Still dressed from dinner, Anne stood in the middle of the room surrounded by three guards. Each one of them had their sword drawn and pointed at her. The one with his back turned to her had the point of his sword dangerously close to Anne’s neck. At once she could tell they were imposters. They were rough-looking and unkempt, unlike the close shaven elite Guard du Corps.

“I swear,” the man threatening Anne growled. “If you scream, I will pierce your throat.”

“Quién crees que eres?” the Infanta spat in her native tongue. Her words were brave, but Marie could see her hands trembling.

Marie’s first thought was to run and get the guards, but who were the guards? Who could she trust? She knew she could trust Athos, or could she? Even so, could she find him fast enough? She knew she had to act.

She burst through the door. “Let her go!” she shouted, running into the room. She felt something metal crack against the back of her skull for her troubles. The world went red for a moment, pursued immediately by black.

The world was still black when she opened her eyes. She was on her back in darkness. She sat up and immediately her head throbbed. She was in the passageway, but where? She tumbled to her feet and felt along the dirty wall until she found a door. She opened it and found herself back in Anne’s room. The room looked spotless. If she hadn’t witnessed it herself, she wouldn’t think the abduction had even occurred.

Why was she still alive? Did they know who she was? If they thought she was just a maid, why would they care if she lived or died? She had to tell someone.

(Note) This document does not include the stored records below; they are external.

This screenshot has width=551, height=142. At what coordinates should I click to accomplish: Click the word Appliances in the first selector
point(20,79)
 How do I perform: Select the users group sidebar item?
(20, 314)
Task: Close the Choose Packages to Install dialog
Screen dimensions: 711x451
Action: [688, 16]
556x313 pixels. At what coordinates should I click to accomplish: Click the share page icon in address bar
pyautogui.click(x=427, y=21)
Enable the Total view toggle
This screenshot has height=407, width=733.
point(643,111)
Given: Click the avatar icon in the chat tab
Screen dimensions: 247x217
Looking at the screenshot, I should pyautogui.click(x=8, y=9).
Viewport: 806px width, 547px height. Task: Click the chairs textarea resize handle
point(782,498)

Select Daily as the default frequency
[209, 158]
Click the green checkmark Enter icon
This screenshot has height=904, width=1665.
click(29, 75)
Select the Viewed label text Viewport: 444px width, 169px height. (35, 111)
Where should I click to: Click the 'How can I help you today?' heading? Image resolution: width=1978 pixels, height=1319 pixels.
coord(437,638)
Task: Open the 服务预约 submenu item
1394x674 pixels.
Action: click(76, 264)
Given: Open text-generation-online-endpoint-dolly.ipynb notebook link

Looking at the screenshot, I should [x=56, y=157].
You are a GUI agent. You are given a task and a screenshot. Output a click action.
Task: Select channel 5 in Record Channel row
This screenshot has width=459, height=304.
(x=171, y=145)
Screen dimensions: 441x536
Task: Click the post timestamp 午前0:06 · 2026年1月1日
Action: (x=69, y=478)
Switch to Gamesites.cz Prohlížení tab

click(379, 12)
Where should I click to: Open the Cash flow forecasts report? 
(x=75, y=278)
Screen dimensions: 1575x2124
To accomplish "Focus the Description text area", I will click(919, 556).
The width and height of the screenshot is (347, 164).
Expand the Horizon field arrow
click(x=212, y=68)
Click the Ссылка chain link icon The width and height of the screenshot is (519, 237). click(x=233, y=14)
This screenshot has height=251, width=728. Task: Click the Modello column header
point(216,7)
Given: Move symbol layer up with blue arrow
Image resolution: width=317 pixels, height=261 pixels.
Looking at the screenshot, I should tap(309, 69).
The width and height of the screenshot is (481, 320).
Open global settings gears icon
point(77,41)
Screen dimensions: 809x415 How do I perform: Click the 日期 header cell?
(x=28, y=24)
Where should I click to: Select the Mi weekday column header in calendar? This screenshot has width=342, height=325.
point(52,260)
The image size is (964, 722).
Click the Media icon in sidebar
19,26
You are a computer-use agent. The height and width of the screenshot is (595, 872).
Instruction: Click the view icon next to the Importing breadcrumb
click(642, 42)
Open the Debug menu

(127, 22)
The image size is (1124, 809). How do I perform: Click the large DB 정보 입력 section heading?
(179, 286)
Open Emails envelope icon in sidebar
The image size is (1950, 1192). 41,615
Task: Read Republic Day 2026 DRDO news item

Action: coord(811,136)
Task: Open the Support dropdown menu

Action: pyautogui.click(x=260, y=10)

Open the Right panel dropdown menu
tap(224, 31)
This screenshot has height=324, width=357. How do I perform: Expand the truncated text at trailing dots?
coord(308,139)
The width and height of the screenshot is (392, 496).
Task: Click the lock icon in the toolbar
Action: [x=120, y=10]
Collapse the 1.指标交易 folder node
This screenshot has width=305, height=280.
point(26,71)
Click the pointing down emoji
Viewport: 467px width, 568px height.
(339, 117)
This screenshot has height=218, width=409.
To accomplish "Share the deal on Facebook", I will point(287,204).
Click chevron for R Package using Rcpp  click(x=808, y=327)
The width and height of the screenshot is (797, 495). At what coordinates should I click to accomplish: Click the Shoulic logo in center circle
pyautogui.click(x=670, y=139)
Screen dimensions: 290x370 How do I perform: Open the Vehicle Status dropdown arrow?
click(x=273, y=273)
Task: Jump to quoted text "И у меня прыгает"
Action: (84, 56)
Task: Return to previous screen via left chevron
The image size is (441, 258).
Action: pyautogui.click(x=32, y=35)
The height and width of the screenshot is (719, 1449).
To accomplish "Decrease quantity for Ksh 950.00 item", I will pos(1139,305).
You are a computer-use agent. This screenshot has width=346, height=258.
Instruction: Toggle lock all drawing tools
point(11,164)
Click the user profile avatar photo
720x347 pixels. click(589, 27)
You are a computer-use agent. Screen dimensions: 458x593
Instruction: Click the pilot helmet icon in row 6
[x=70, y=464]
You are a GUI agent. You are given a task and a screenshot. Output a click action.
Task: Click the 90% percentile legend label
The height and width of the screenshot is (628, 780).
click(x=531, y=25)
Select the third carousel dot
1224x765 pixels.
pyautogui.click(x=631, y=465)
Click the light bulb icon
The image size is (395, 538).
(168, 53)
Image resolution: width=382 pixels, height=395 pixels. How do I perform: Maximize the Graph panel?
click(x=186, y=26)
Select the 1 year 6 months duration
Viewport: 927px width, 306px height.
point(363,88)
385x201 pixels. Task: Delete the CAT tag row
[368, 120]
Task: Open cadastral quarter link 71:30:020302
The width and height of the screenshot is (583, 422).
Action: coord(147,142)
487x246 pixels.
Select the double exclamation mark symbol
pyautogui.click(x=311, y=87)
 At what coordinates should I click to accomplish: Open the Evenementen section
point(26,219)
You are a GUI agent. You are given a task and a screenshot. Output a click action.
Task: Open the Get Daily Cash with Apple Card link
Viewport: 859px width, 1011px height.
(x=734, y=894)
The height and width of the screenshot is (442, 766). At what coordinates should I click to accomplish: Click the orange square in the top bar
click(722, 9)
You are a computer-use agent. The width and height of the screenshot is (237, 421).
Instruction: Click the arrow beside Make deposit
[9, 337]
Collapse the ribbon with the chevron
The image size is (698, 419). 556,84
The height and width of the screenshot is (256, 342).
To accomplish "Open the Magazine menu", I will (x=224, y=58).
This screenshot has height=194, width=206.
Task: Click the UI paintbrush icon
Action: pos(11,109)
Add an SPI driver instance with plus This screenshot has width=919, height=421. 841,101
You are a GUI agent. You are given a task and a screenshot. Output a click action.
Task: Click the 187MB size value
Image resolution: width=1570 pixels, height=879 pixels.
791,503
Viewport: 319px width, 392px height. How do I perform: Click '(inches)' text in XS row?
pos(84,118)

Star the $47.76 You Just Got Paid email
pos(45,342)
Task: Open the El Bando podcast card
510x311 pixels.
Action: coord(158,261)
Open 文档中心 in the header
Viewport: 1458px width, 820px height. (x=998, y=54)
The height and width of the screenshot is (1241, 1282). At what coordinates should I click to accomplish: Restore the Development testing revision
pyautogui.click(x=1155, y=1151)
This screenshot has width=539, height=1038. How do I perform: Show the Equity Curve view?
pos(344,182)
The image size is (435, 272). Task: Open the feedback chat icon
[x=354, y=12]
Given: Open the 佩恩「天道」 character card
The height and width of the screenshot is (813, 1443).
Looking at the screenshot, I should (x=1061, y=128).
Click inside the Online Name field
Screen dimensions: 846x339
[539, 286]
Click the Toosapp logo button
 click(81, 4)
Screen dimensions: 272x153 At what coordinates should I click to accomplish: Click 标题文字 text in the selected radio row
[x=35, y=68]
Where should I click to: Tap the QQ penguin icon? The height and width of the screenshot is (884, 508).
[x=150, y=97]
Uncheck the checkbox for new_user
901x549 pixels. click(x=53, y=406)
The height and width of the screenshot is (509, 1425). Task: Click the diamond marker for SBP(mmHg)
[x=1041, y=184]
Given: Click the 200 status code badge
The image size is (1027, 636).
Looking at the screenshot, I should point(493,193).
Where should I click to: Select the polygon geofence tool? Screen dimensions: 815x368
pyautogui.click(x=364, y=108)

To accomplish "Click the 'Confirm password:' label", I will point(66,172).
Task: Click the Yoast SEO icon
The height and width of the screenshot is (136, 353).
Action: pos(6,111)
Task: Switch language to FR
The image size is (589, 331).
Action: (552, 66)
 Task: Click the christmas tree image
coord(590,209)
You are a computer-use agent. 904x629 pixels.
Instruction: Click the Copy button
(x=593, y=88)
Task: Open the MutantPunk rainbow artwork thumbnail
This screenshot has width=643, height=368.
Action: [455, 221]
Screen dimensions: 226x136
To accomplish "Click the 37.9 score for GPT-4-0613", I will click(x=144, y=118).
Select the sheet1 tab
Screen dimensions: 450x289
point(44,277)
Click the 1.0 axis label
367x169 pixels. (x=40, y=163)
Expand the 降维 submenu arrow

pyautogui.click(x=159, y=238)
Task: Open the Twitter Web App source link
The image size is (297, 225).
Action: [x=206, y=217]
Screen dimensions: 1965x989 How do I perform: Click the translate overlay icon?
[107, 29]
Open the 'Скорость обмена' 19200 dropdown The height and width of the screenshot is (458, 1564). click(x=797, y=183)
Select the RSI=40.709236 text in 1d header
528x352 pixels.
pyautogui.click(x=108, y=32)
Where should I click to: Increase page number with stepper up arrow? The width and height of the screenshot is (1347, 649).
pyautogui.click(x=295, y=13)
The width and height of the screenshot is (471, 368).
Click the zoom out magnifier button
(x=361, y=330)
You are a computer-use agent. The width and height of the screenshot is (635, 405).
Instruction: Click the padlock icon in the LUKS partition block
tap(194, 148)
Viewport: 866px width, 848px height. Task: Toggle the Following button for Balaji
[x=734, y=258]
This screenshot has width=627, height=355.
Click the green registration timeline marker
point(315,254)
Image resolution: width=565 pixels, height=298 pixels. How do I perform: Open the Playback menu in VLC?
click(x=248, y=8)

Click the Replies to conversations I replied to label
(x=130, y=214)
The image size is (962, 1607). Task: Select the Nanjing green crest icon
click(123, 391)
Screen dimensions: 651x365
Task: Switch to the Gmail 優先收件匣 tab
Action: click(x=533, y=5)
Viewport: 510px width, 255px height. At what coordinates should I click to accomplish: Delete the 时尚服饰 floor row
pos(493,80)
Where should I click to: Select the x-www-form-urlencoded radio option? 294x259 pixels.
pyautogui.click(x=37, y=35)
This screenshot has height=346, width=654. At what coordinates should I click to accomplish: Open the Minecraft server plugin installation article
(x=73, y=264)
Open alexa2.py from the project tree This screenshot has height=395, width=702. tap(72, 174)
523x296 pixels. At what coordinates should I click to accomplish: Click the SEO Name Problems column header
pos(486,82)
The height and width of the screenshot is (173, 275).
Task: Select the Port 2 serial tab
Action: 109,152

Making sure the passage was secure, she ran out of Anne’s room and her eyes were instantly assaulted by light. It was daytime. What time was it? How long was she unconscious? She ran down the hall, hair askew and attracting looks from everyone wondering what was wrong with the maid.


She found the Queen Regent, along with the Concinis. When she ran in, they looked surprised. It took them a moment to realize exactly who she was.

“Mlle de Montbazon?” Leodora asked. “Is that you?”

She looked down at her clothes. She forgotten she was still dressed as a maid.

“Yes, of course,” she said breathlessly. “Where is the Infanta?”

The Concinis’ and the Queen were momentarily speechless. They looked at each other.

“You don’t know?” the Queen asked.

Marie was confused. “Should I?”

“Where is that letter?” the Queen inquired.

Concini held up a small letter. “I have it here,” he said and handed it to the Queen.

The Queen held the letter up and read. “Your majesty, my new friend, Marie de Rohan, has generously invited me to spend some time at her father’s house. I am leaving immediately. Forgive me for not saying farewell in person, but I am eager to see more of this country. Yours always, Anne of Austria.”

Marie was stunned. Who sent that letter? Couldn’t they tell that Anne couldn’t have written anything so casually in French? How is it that they accepted her absence so completely? Could it be there were even stupider than she thought? She was struck with a horrifying thought.

Maybe they knew she was kidnapped.

“Why are you not with her?” asked Concini. “And why are you dressed as a maid?”

She had to think fast. If she played along, then maybe she could figure about if anyone in this room was involved.

“I’m leaving later today,” she explained. “I’m not ready for travel. As for the maid’s costume, well, I was thinking of a costume party. Wouldn’t it be just hysterically funny to dress as servants for an evening?” she asked, affecting an airy tone.

Her suggestion was bet with stony silence. “No,” the Queen said dryly.

“Well it was just a thought,” she said. The other people in the room were stone-faced. She couldn’t tell what anyone was thinking.

“If it pleases you,” she said, “I think I would like to change and prepare for my trip.”

The Queen seemed bored. “Fine,” she said, dismissively.

Marie dashed back to her room. There had to be a traitor in their midst, but who? Who could she trust? She knew only one person who she could go to.